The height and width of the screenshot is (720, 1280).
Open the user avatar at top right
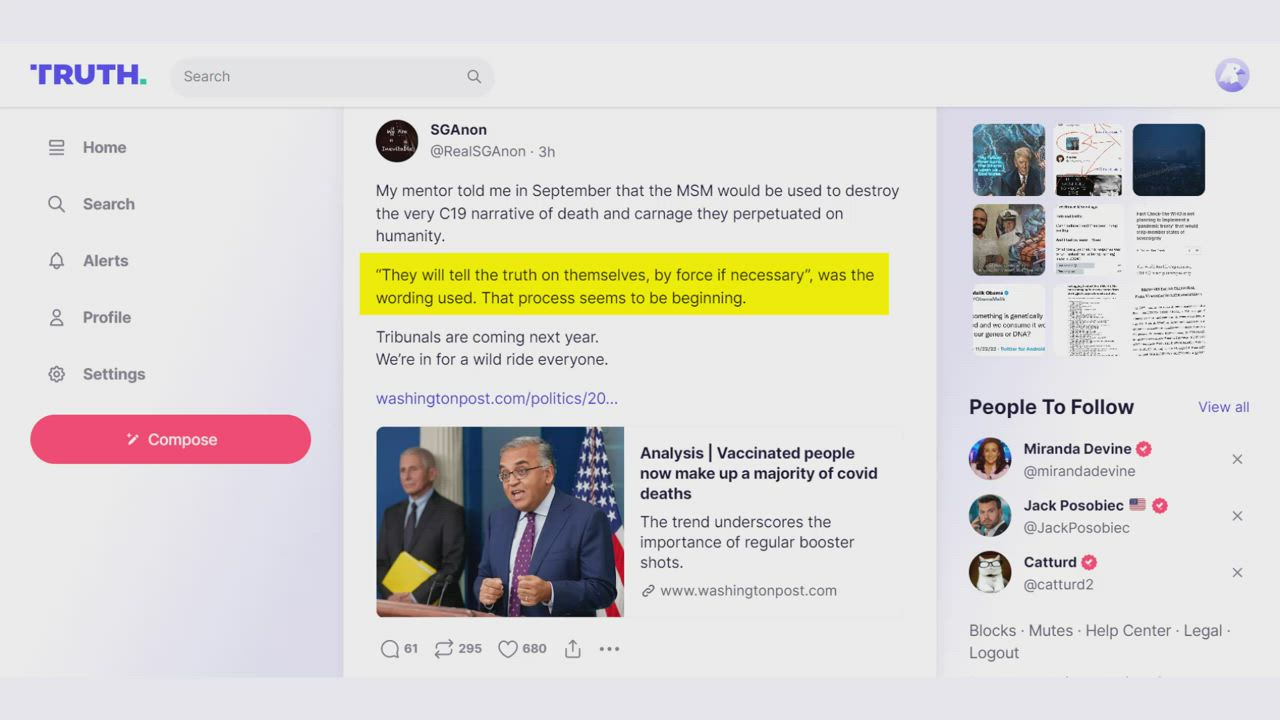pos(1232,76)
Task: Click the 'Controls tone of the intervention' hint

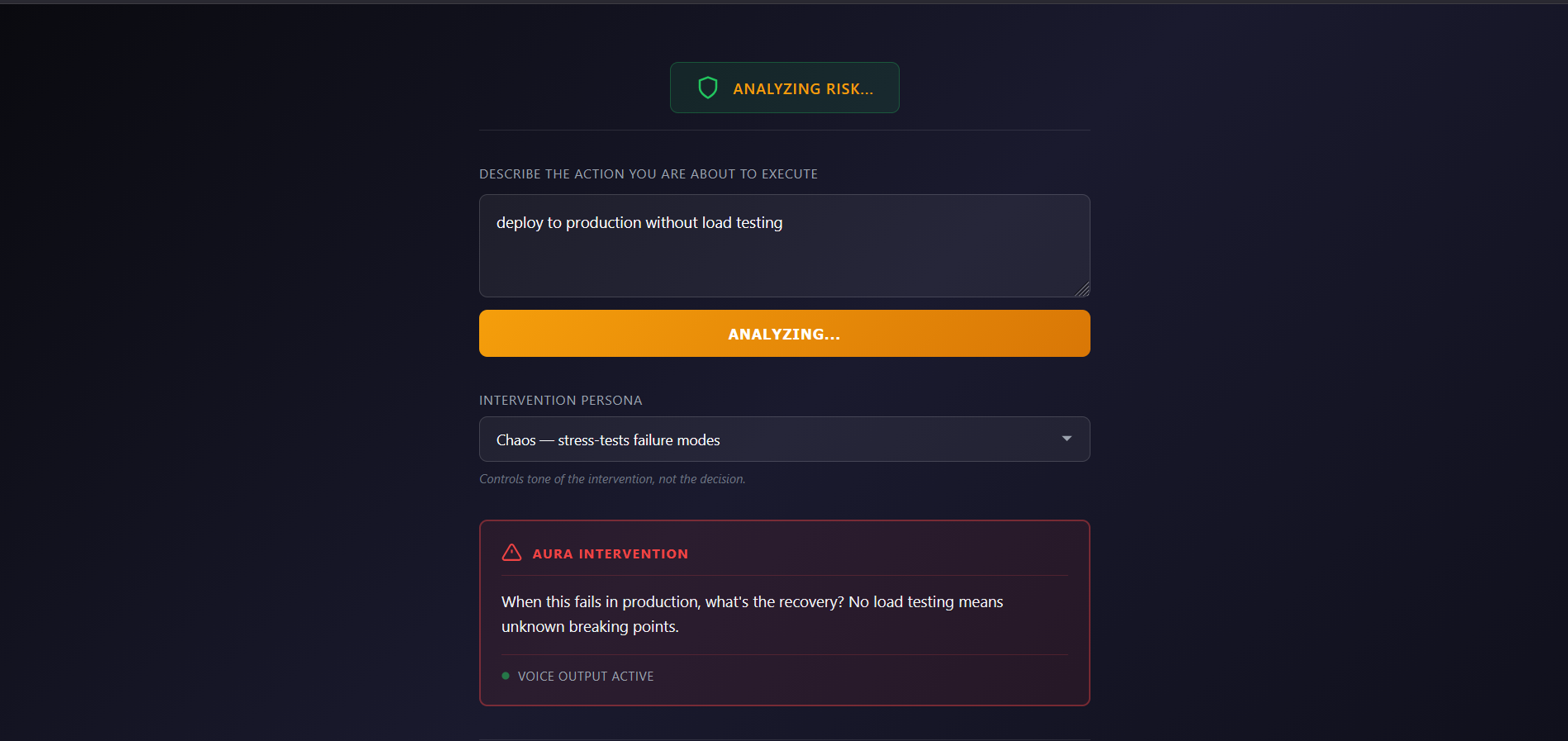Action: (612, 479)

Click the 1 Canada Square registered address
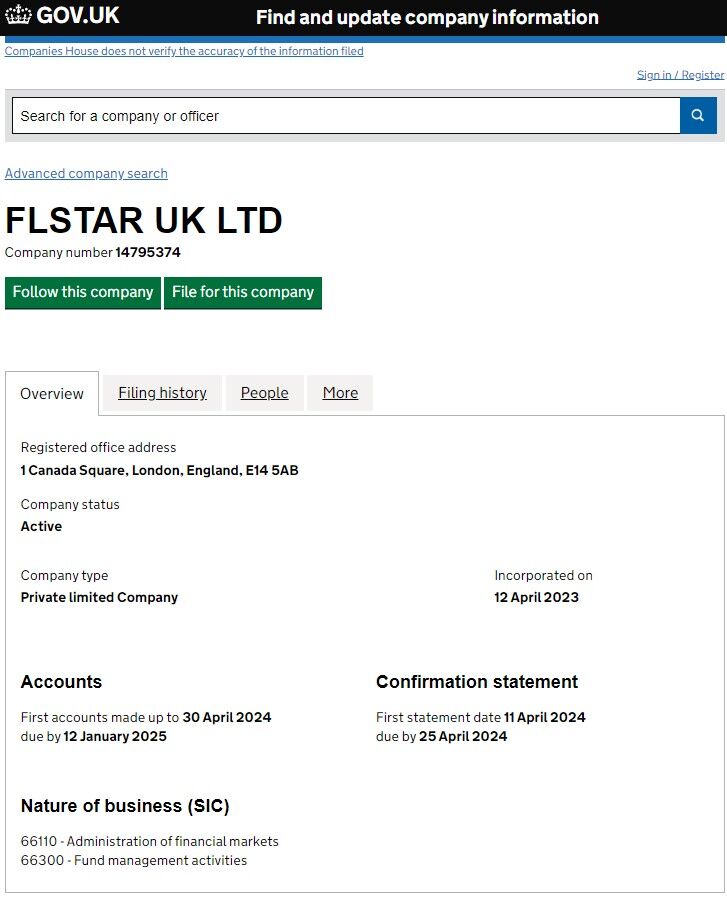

***

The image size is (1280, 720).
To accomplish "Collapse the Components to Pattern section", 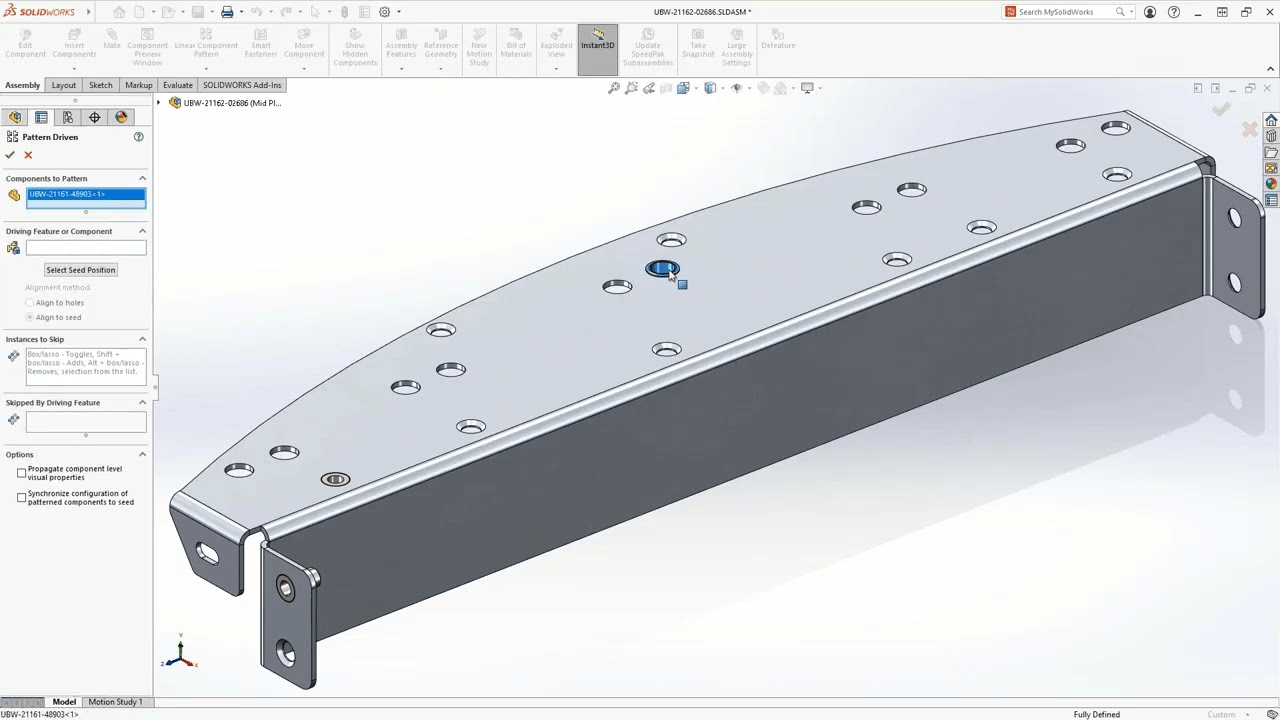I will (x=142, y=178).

***

EXERCISE: Start with the line above containing "The height and" and end with the line containing "Click the 1 Canada Square registered address". Set down that stretch exactly, without any pictures.

TASK OUTPUT:
The height and width of the screenshot is (720, 1280).
Open the user avatar at top right
pos(1232,76)
Task: Click the 'Controls tone of the intervention' hint

Action: (612, 479)

Click the 1 Canada Square registered address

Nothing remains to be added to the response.